For sixty years, this monument has truly become accustomed to Berlin. It was on postage stamps and coins, in the days of the GDR here, probably, half of the population of East Berlin was accepted as pioneers. In the nineties, after the unification of the country, Berliners from the west and east held anti-fascist rallies here.

And neo-Nazis have repeatedly beaten marble slabs and painted swastikas on obelisks. But every time the walls were washed, and the broken slabs were replaced with new ones. The Soviet soldier in Treptover Park is one of the most well-kept monuments in Berlin. Germany spent about three million euros on its reconstruction.

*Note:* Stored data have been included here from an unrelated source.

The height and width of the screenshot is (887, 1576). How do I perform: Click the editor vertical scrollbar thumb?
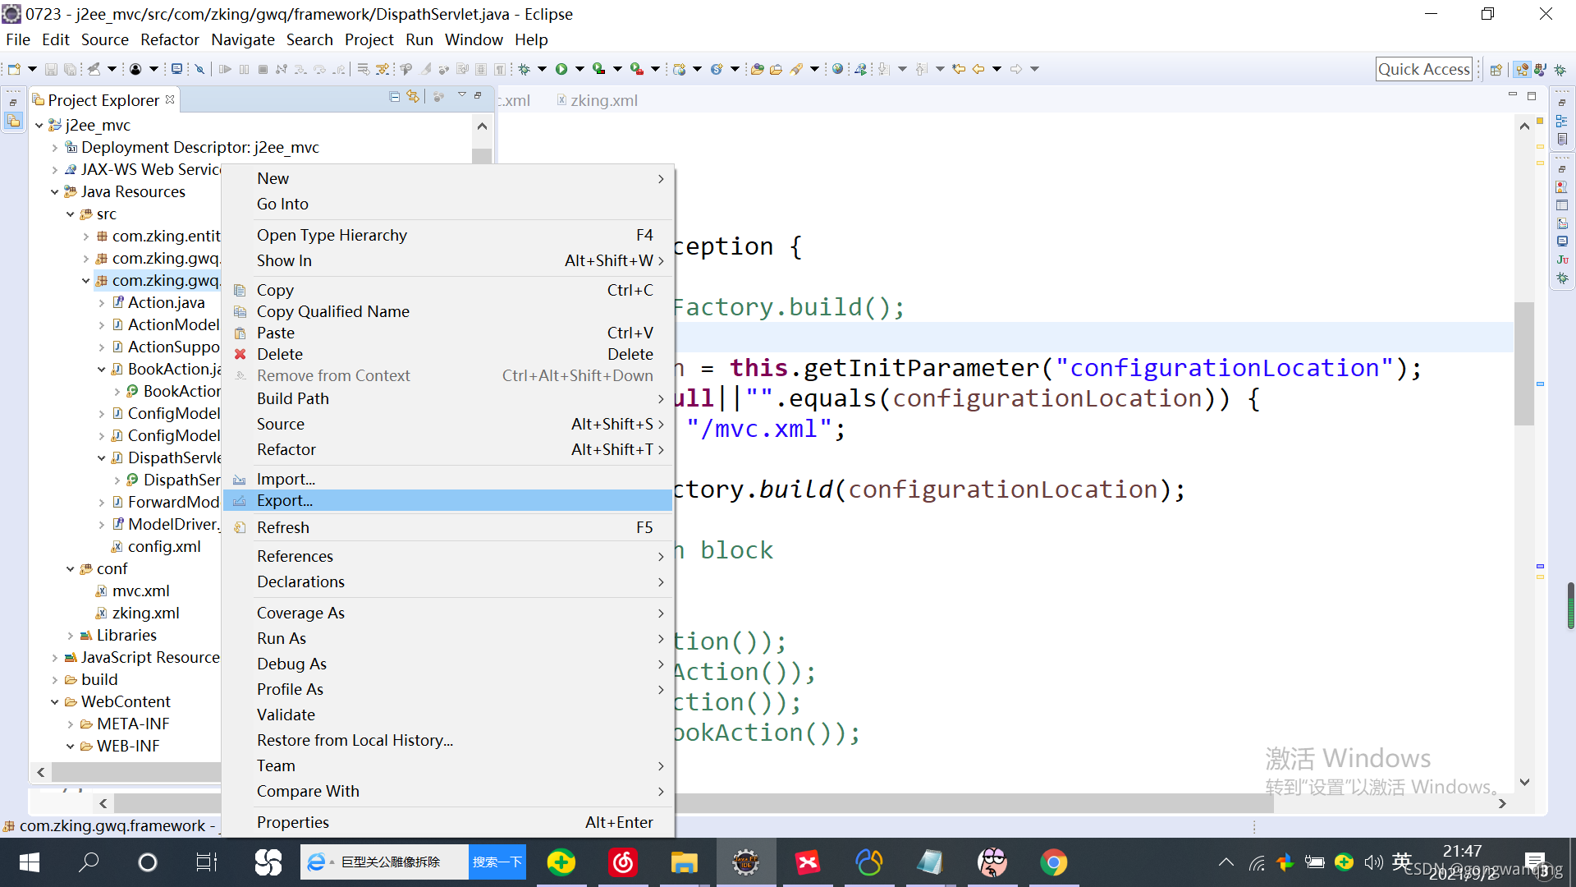click(1523, 363)
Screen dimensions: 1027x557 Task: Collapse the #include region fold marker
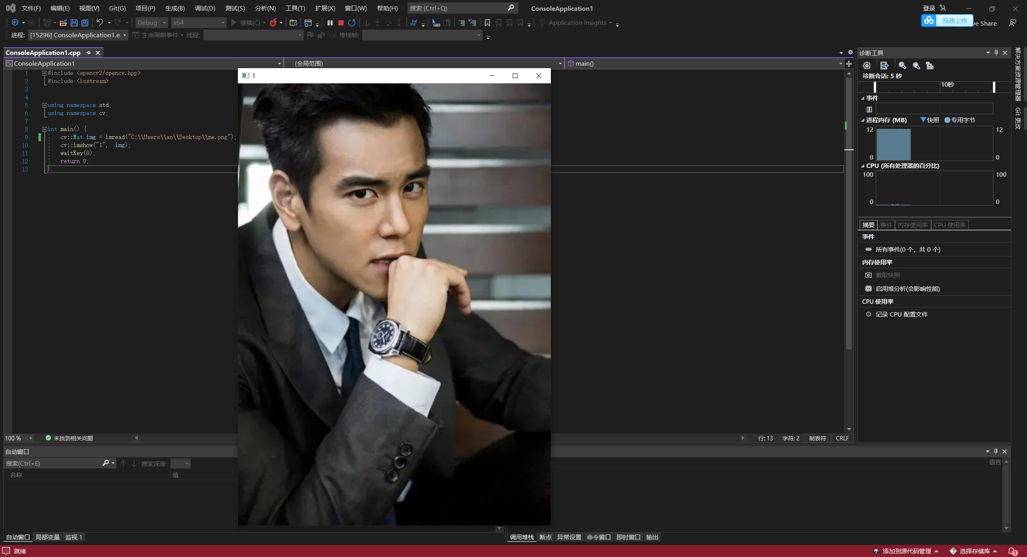[x=45, y=73]
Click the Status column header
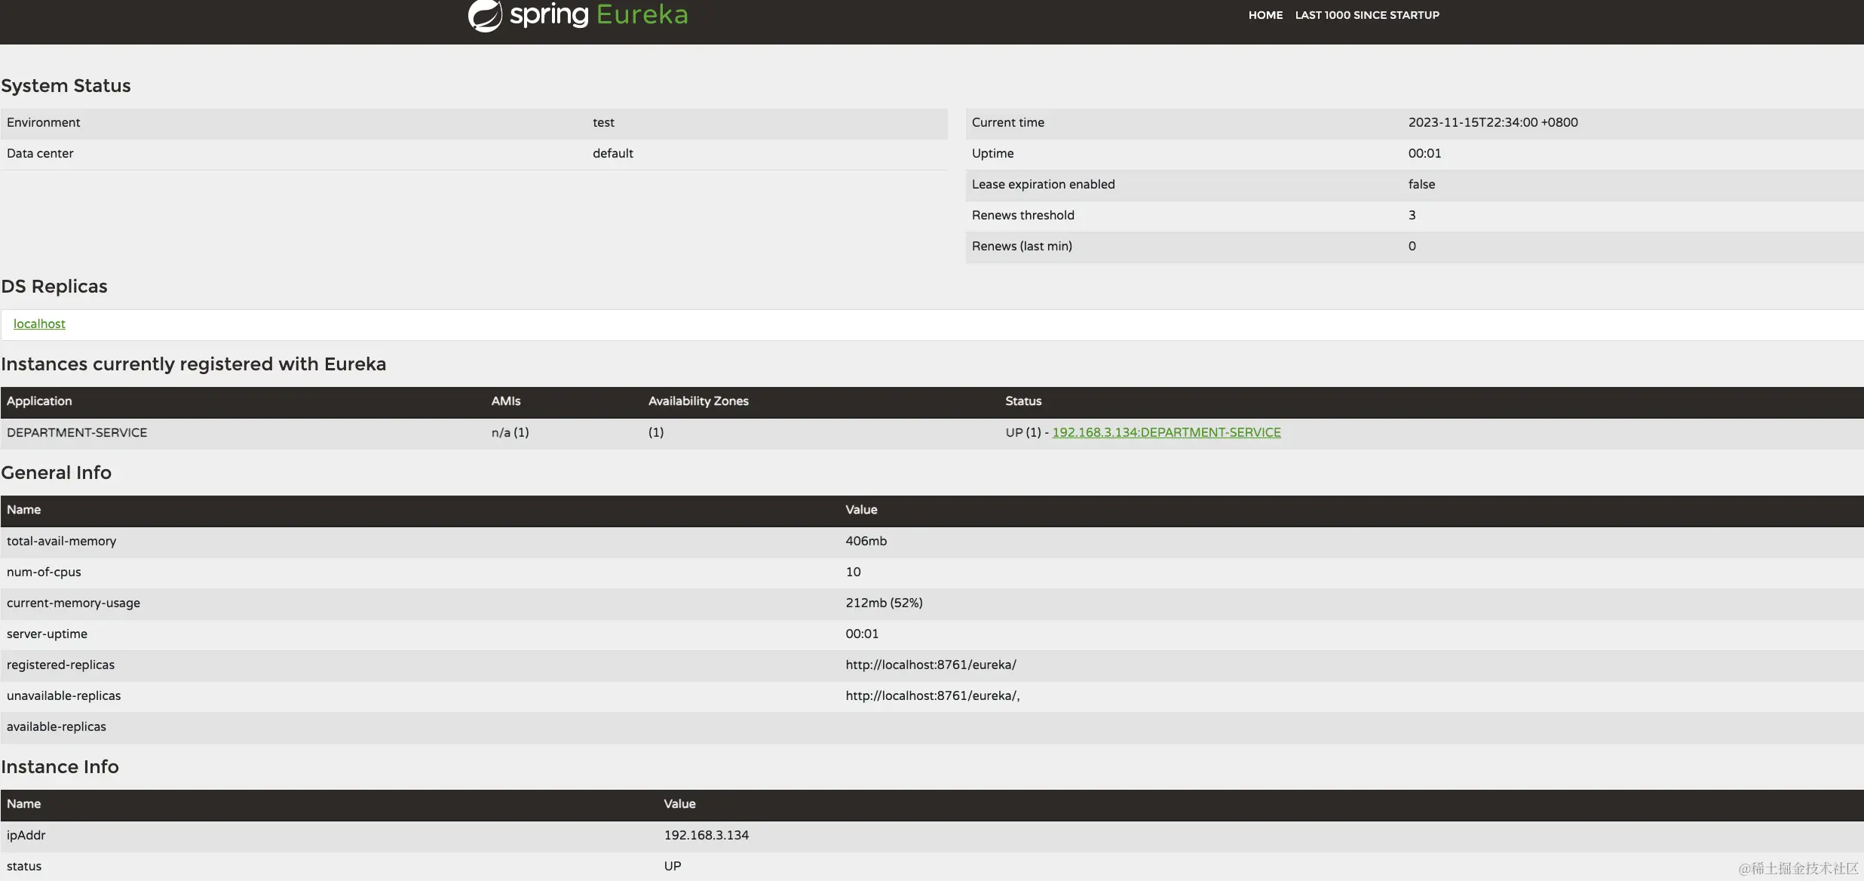Image resolution: width=1864 pixels, height=881 pixels. pyautogui.click(x=1023, y=401)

Some people were very annoyed.

Hans Georg Büchner, architect, former member Senate of Berlin: “What is there to hide, we had one deputy of the Berlin Senate in the early nineties. When your troops were withdrawn from Germany, this figure shouted - let them take this monument with them. Now no one even remembers his name.”

A monument can be called a national one if people go to it not only on Victory Day. Sixty years have changed Germany a lot, but they have not been able to change the way Germans look at their history. And in the old GDR guidebooks, and on modern travel sites - this is a monument to the "Soviet soldier-liberator". To the common man who came to Europe in peace.